ABOUT THIS TASK: Can you reproduce the corporate governance text below word for word, from start to finish?

State of corporate governance

We have prioritized the improvement of corporate value as one of our most important tasks for all our shareholders and investors, and are working hard to adopt various measures for perfecting corporate governance that will strengthen our monitoring and supervision functions, etc., in order to facilitate expediting of management decision-making and action-taking, securing transparency and fairness, and realizing thoroughgoing compliance.

1. System of corporate governance

(1) Overview of our system of governance

Our company has established a Board of Auditors. We have adopted our present system based on our belief that facilitating mutual collaboration between independent directors (including independent directors), the Board of Auditors, and our Internal Audit Department and strengthening managerial oversight are key to making excellent management a reality and securing the confidence of all our shareholders and investors. We have established the following councils as a system for making decisions concerning the conducting of corporate affairs and for managerial oversight.

Board of Directors

Ten directors and four auditors attend meetings of the Board of Directors, which are held once every month. These meetings are chaired by President Kazuo Takamisawa. At these meetings, decisions are made regarding supervision of the state of corporate affairs and important issues with management.

ENTRIES PROVIDED:
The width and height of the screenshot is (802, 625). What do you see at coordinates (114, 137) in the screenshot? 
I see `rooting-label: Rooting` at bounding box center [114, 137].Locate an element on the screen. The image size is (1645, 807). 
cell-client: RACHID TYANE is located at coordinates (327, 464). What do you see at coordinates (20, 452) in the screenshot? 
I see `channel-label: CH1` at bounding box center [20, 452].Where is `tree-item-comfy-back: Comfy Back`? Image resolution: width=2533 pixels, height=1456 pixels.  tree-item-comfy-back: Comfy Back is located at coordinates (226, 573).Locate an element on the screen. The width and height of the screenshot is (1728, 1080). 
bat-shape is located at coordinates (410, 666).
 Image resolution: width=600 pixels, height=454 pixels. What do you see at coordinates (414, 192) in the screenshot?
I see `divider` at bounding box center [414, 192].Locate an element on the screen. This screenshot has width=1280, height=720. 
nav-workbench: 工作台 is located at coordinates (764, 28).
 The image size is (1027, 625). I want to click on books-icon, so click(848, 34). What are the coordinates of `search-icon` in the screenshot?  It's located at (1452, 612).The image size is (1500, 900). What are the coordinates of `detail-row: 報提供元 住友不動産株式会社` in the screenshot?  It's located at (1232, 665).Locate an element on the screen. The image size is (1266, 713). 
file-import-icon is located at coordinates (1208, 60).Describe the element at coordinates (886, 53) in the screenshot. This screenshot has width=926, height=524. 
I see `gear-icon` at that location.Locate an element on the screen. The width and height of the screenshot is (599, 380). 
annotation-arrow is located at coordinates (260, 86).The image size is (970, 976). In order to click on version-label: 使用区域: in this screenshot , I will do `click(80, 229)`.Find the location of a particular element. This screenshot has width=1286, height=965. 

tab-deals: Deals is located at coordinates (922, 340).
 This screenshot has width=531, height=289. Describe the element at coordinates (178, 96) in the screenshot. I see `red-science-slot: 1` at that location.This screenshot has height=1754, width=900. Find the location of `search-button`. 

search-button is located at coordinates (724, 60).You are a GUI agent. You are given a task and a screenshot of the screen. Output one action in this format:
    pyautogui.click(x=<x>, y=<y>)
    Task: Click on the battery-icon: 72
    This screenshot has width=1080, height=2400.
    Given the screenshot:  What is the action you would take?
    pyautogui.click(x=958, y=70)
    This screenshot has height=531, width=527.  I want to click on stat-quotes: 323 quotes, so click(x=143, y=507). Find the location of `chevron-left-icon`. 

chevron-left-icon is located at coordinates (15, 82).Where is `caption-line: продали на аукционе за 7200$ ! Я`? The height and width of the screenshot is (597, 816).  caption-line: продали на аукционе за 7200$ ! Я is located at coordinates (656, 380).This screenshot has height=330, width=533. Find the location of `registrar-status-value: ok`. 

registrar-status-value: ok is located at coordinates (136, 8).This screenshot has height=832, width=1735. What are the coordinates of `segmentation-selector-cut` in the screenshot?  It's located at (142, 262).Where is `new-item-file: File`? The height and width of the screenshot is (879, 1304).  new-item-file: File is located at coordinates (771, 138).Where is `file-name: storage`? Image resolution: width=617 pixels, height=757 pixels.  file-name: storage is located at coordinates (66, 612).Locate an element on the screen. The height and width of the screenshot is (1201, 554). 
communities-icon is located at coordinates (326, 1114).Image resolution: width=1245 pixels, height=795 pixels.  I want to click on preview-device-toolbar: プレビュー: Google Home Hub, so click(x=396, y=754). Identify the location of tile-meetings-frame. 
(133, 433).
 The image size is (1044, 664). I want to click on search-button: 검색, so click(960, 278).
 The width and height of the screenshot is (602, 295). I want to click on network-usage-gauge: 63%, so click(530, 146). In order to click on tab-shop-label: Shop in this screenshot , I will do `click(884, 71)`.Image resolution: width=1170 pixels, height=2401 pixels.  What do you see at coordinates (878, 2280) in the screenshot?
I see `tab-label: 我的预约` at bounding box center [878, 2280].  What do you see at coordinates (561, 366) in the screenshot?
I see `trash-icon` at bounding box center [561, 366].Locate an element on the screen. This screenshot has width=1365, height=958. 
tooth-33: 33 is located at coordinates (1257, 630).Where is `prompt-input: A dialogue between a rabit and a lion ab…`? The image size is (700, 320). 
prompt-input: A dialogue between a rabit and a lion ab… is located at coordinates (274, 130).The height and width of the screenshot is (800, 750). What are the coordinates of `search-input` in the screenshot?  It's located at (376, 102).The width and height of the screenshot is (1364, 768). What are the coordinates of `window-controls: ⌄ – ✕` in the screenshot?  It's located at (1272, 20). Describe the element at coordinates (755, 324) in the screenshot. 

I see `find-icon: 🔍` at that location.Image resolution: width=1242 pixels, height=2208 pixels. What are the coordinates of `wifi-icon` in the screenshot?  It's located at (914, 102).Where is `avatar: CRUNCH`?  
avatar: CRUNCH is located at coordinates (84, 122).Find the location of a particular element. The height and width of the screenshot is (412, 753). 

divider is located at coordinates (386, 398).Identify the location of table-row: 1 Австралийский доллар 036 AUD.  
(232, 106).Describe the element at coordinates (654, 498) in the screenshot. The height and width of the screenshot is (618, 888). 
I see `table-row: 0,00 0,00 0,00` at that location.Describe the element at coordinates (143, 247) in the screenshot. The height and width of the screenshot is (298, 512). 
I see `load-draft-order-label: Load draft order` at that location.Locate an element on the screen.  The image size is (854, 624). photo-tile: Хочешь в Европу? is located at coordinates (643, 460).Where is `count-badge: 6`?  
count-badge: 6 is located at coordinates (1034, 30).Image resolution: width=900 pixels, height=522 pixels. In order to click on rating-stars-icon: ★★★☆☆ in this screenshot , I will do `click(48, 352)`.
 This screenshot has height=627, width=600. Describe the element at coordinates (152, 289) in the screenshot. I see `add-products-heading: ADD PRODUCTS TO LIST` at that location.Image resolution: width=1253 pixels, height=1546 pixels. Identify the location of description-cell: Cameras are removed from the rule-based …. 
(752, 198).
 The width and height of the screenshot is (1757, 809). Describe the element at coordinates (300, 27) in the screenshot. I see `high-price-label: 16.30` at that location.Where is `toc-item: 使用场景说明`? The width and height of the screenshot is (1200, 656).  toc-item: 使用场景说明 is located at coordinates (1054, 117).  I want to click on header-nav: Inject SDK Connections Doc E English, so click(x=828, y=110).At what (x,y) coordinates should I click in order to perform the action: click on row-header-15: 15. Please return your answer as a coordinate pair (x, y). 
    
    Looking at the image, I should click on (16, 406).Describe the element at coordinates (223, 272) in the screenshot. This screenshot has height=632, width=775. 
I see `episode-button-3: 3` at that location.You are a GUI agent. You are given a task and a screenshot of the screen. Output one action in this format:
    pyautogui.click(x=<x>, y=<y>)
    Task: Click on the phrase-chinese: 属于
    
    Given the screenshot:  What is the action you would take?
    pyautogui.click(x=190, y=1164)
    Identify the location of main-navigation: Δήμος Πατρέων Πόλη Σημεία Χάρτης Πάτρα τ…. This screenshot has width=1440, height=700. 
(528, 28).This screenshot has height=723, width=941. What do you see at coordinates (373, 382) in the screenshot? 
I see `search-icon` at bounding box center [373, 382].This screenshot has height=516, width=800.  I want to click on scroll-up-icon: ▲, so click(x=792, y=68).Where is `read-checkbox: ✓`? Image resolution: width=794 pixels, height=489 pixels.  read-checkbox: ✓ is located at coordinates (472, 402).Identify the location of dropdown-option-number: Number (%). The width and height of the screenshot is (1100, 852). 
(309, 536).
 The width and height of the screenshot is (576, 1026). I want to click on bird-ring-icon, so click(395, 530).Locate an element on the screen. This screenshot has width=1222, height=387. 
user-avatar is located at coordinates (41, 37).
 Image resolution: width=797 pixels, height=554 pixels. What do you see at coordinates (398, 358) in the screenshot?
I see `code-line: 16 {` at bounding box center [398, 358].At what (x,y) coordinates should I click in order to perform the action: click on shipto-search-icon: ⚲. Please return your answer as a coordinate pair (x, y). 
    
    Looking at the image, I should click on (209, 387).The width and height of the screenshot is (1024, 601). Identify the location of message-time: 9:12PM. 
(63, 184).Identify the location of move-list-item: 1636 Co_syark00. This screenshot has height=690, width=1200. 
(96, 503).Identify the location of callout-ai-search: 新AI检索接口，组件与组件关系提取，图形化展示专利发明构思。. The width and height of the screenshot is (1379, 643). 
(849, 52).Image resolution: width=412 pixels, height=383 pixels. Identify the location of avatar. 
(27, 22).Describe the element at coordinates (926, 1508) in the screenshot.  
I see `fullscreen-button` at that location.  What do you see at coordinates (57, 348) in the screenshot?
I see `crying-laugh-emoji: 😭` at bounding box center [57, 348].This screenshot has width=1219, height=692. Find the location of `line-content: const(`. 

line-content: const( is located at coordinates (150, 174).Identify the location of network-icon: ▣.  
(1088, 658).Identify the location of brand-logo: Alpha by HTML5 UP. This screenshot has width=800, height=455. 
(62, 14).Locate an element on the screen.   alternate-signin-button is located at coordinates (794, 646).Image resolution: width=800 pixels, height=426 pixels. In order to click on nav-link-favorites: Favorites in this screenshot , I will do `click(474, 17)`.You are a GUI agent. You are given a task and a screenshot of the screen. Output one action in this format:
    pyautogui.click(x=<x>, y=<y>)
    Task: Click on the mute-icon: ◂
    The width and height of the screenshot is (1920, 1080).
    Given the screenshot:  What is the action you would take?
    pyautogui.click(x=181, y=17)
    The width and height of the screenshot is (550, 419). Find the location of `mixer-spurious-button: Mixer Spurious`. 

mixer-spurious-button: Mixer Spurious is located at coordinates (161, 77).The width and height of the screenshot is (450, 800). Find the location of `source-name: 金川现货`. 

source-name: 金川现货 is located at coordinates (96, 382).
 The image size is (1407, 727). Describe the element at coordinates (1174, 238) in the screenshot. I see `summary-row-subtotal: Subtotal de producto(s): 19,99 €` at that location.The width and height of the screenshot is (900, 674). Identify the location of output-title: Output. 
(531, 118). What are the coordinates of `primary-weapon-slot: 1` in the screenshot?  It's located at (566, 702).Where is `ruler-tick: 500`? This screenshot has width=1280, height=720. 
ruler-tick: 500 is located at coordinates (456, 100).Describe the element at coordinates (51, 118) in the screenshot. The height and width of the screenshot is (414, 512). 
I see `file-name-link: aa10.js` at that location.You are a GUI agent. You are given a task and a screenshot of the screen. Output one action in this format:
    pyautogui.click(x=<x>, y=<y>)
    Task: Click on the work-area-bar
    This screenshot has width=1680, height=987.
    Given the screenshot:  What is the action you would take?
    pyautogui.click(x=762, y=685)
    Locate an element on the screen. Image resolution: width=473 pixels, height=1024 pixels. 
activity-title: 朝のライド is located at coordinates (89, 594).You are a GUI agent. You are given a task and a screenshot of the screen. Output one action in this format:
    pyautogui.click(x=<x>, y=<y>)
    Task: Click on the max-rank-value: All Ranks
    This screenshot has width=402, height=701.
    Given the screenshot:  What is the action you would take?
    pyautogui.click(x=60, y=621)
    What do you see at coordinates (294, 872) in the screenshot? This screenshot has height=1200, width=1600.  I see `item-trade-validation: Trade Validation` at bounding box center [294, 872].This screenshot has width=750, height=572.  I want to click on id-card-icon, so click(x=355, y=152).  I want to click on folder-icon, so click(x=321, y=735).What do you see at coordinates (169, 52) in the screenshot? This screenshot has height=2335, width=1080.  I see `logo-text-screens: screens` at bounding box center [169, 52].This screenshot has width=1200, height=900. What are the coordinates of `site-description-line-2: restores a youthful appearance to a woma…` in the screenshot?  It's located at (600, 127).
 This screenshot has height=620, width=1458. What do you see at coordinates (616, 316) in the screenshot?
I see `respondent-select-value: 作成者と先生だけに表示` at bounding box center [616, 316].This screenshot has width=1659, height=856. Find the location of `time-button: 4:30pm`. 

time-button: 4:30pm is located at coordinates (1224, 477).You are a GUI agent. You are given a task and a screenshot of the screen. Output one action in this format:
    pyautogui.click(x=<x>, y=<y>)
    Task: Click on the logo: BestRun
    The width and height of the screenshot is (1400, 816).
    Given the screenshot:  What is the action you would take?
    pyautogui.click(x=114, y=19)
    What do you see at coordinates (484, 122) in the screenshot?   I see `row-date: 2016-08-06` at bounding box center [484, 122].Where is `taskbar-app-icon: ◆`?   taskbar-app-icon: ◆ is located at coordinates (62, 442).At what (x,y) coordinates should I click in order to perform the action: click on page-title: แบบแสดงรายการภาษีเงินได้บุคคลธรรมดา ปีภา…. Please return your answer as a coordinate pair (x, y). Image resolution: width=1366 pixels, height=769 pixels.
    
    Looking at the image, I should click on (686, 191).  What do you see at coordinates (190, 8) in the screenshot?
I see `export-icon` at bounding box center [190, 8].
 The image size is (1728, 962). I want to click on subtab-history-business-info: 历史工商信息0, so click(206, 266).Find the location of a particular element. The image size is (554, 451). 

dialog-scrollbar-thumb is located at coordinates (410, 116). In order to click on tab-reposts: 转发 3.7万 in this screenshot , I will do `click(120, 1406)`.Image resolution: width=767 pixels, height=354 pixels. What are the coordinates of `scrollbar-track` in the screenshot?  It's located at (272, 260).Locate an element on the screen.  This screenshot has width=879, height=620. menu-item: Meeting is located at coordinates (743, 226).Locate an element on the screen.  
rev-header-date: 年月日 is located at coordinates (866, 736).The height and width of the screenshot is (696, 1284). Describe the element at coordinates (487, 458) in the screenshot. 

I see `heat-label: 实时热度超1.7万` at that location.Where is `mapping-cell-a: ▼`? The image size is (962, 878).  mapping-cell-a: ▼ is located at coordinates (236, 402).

TASK OUTPUT:
State of corporate governance

We have prioritized the improvement of corporate value as one of our most important tasks for all our shareholders and investors, and are working hard to adopt various measures for perfecting corporate governance that will strengthen our monitoring and supervision functions, etc., in order to facilitate expediting of management decision-making and action-taking, securing transparency and fairness, and realizing thoroughgoing compliance.

1. System of corporate governance

(1) Overview of our system of governance

Our company has established a Board of Auditors. We have adopted our present system based on our belief that facilitating mutual collaboration between independent directors (including independent directors), the Board of Auditors, and our Internal Audit Department and strengthening managerial oversight are key to making excellent management a reality and securing the confidence of all our shareholders and investors. We have established the following councils as a system for making decisions concerning the conducting of corporate affairs and for managerial oversight.

Board of Directors

Ten directors and four auditors attend meetings of the Board of Directors, which are held once every month. These meetings are chaired by President Kazuo Takamisawa. At these meetings, decisions are made regarding supervision of the state of corporate affairs and important issues with management.